Нечего было ответить благородной и искренне верующей женщине.
Поэтому помолчали.
– Так и быть, покрещусь! – внезапно выдал Филипп, словно сделав неверный шаг и провалившись в бездонные болотистые глаза своей супруги (при этом не желая пасть в её глазах). – Но только не сегодня и не завтра!
– Когда же?
– Скоро!
Опять помолчали.
– Какой ещё державный вопрос мы сегодня не обсудили? – вздохнула Отацилия. А, есть один деликатный! Эх! Злые языки будут обо мне злословить, да и сейчас уже это делают: я, мол, и такая, и сякая, и разэтакая!
– Какая, я не понял?
– А то сам не знаешь! Забыл всё наше совместное прошлое, что ли?
– Хочу услышать из твоих уст! Каждый из нас помнит о разном.
– Ну, мол, что я помогла тебе трон захватить, префекта претория Аквилу Тимесифея на тот свет спровадить, а вслед за ним – и императора Гордиана III…
– А разве нет? Разве муж и жена не одна сатана? Разве ты мне в этом не помогала?

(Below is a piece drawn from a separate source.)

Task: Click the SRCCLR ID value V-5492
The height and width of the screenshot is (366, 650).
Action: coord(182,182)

– Нет! Я не такая-сякая-разэтакая! Я страдающая! Я тонко чувствующая! Хоть и противоречивая, но добрая! Я – настоящая римская матрона!

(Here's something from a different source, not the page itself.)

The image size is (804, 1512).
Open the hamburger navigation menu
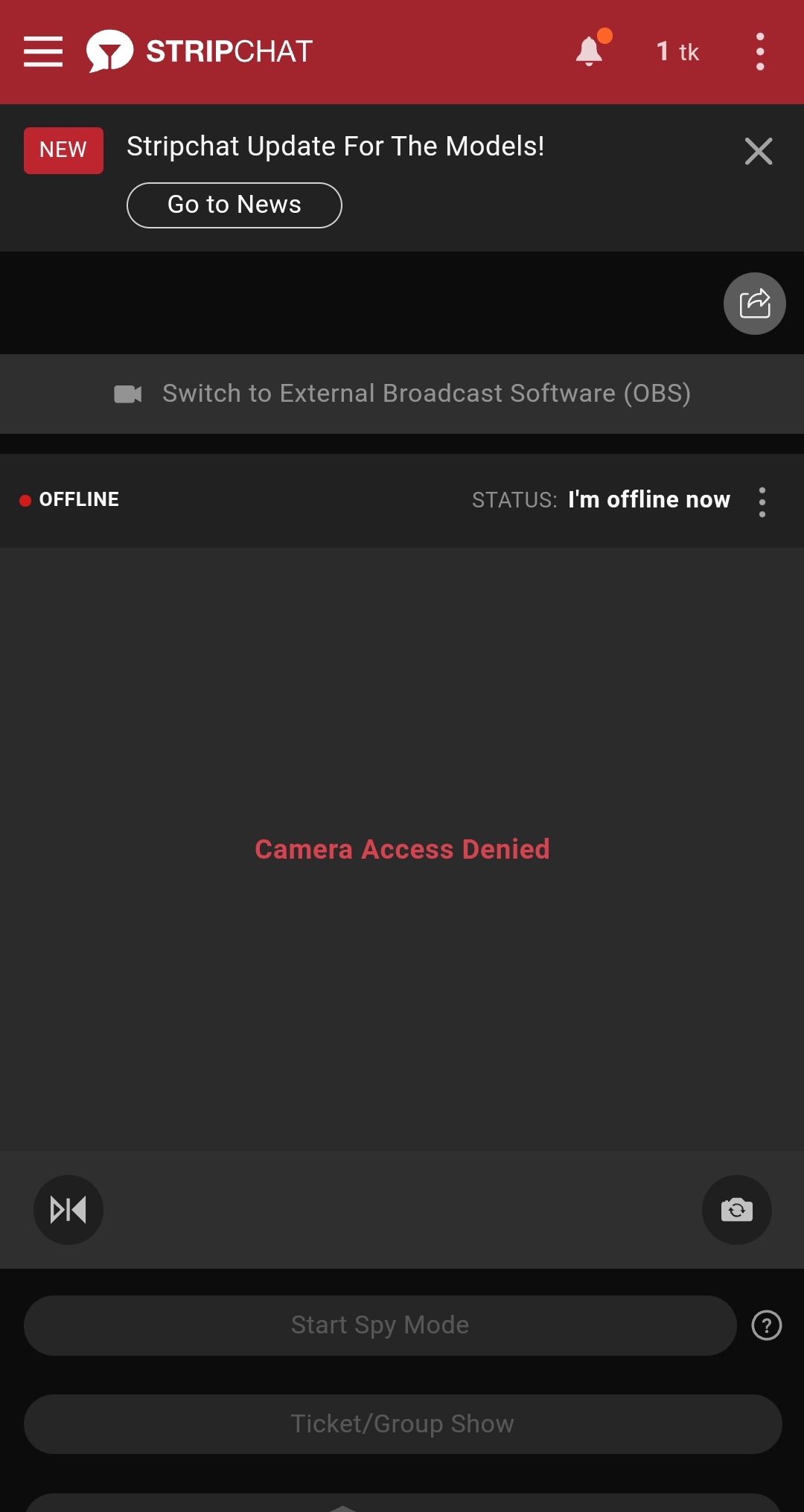coord(43,51)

– Да и я, признаться, ничего пока не слышал про злые языки. Я всего-то второй день в Риме…
– Однако если такие языки объявятся, драть их надо тысячами, не убоясь! Драть, как сидоровых коз! Вырывать! С корнем!

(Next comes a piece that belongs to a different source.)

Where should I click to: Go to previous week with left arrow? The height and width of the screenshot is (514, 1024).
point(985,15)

– Ты помогала мне, а я помогу тебе!
«Я не помогала! – мысленно закончила свою мысль Отацилия. – В делах сердечных и в делах тайных державных я не бываю на вторых ролях! Да, я не помогала! Я взяла твою и свою судьбу в собственные руки! Я сама умерщвляла! В таких делах даже мне помощники без надобности. А уж я и подавно ни у кого на посылках бегать и бывать не стала бы. Я сама знала, куда, когда и что всыпать: какой порошок, в каком объёме, в какое время и в какой кубок. Чёрная королева Екатерина Медичи, родившись много позже меня, будет мне завидовать, брать с меня пример, но никогда не сгодится мне даже в подмётки… сандалий!»
…За стенами дворца запели горны, словно призывая бойцов к приступу цитадели.
*****
– Ну, ладно! – потёрла руками и уже вслух словно подвела итог жена Филиппа. – Энергии на целый день я в тебя влила! И джоулей, и калорий, и эргов, и лошадиных сил! Заодно и сама с себя её сбросила, израсходовала, растратила… попутно ею же на всю катушку зарядившись. Я люблю антиномии и парадоксы!.. Покажи, где в этом дворце теперь мои покои?
– Выбирай любые! Нынче тут всё твоё, моя родная! Счастье ты моё! – обрадовался супруг тому, что его самого наконец-то оставляют в покое, подумав: «А кстати, что это за чертоги? Чьи они? Въехал я сюда в спешке и ни у кого даже не спросил, куда вселился! Может, у недвижимости, что мне с ходу так сильно приглянулась, живой хозяин имеется? Уверен, что если он мне и не подарит этот дом, то продаст за символическую цену. К примеру, на один денарий!»